Además, el avance de las energías renovables transforma nuestro mix energético, lo que ayuda a este desacoplamiento. Países como España demuestran que es posible mantener el crecimiento económico reduciendo la dependencia de combustibles fósiles. La caída en los costes de la energía solar y eólica está acelerando esta transición, haciendo que el crecimiento “verde” sea cada vez más una realidad tangible y no solo una aspiración lejana. Un informe del Banco de España de esta semana pasada ya nos indica que nuestra factura energética cayó significativamente en 2023 gracias al mayor uso de renovables. Y con ello las emisiones. Sin afectar al crecimiento, más bien al revés: transitar a lo renovable implica crecer.

Junto a todos los “peros” que al decrecimiento se le puede hacer existe, además, un sustento teórico del mismo que no existe. Es más, del decrecimiento solo podemos decir que es una amalgama de opiniones y propuestas sin fundamento en evidencias que los respalden.

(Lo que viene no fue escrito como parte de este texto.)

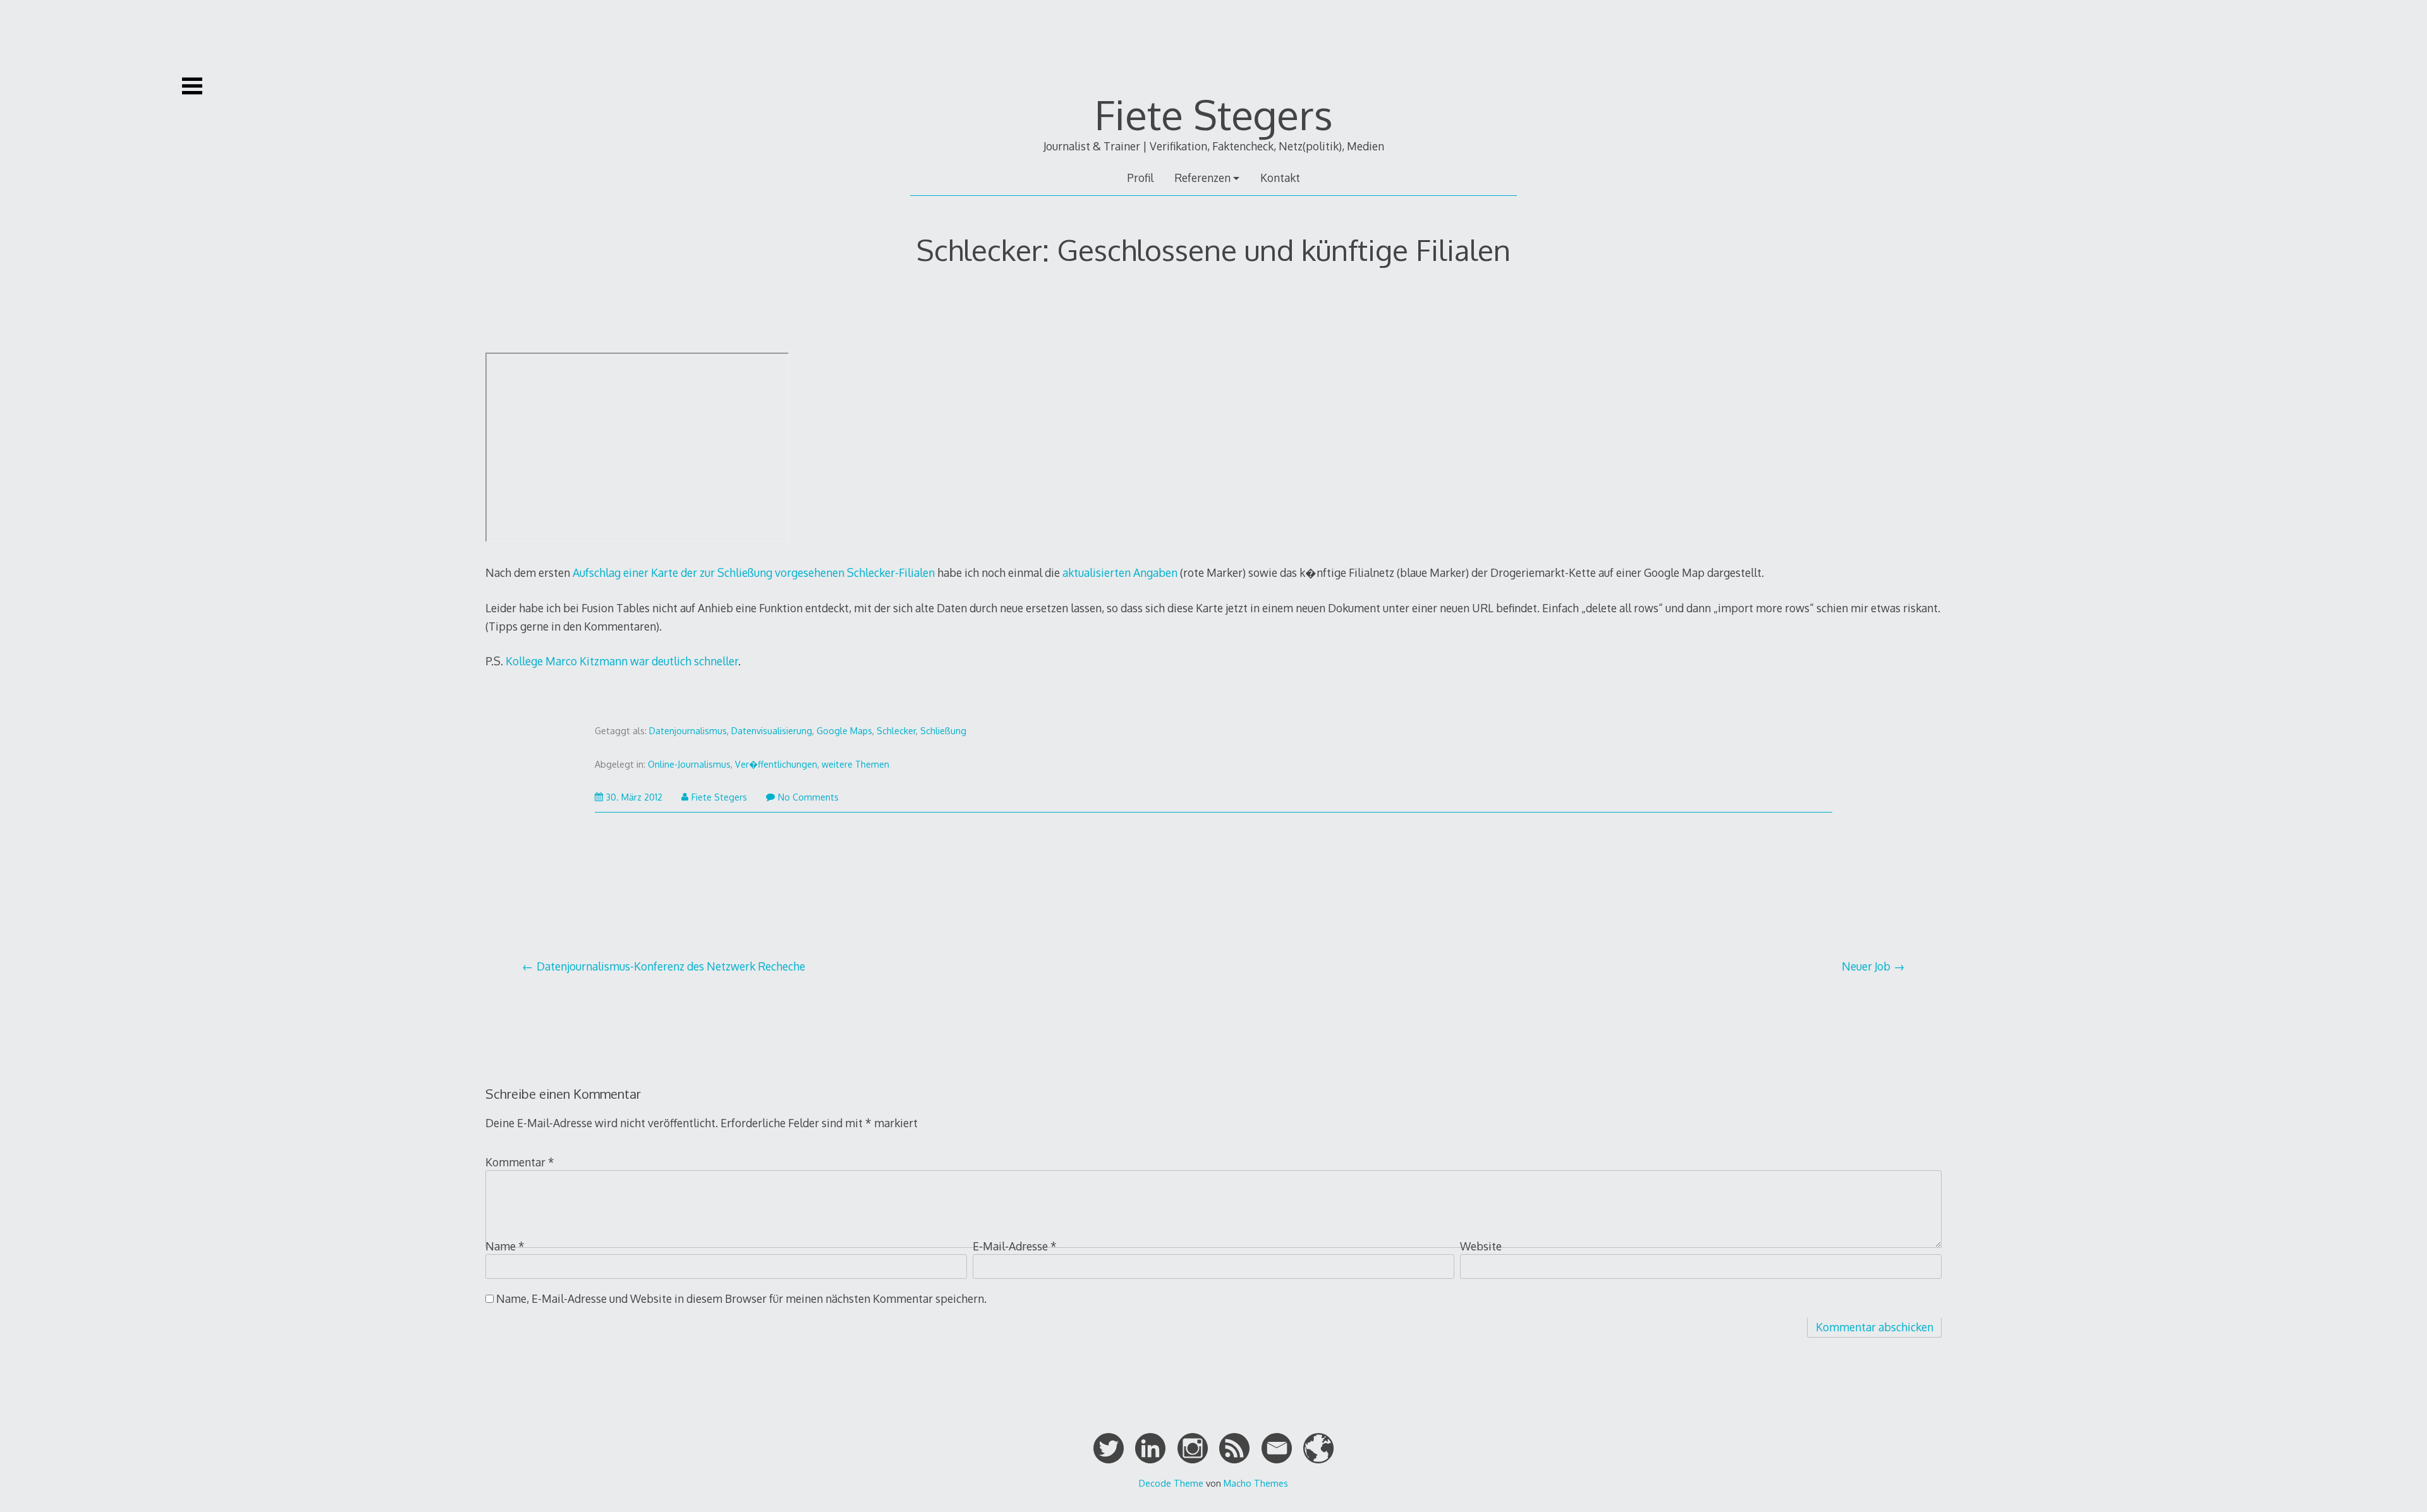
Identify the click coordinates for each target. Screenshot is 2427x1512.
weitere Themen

En un estudio reciente en Ecological Economics, analizando 561 artículos, sus autores, Savin y van den Bergh, encuentran que casi el 90% de estos estudios se basan en opiniones más que en análisis rigurosos, con pocos utilizando modelos formales o datos robustos.

No existe, pues, rigor metodológico para un campo que pretende resolver problemas complejos como el cambio climático. Muchos estudios usan muestras pequeñas no representativas o casos específicos difícilmente generalizables. Además, los estudios de decrecimiento prestan poca atención a la literatura existente sobre políticas ambientales, resultando en recomendaciones ad hoc desconectadas de décadas de investigación.

Paradójicamente, los pocos estudios que analizan el apoyo público concluyen que estas estrategias son social y políticamente inviables. Si el decrecimiento surge como respuesta a la falta de apoyo a políticas ambientales ambiciosas, ¿cómo espera lograr apoyo para medidas aún más radicales?

Así pues, la solución puede estar en un crecimiento más inteligente y sostenible, no en el decrecimiento. Necesitamos políticas que aceleren la transición a energías limpias, fomenten la innovación en tecnologías verdes y promuevan modelos de negocio circulares y sostenibles. El debate no debería ser entre crecimiento y decrecimiento, sino sobre qué tipo de crecimiento queremos y cómo hacerlo sostenible.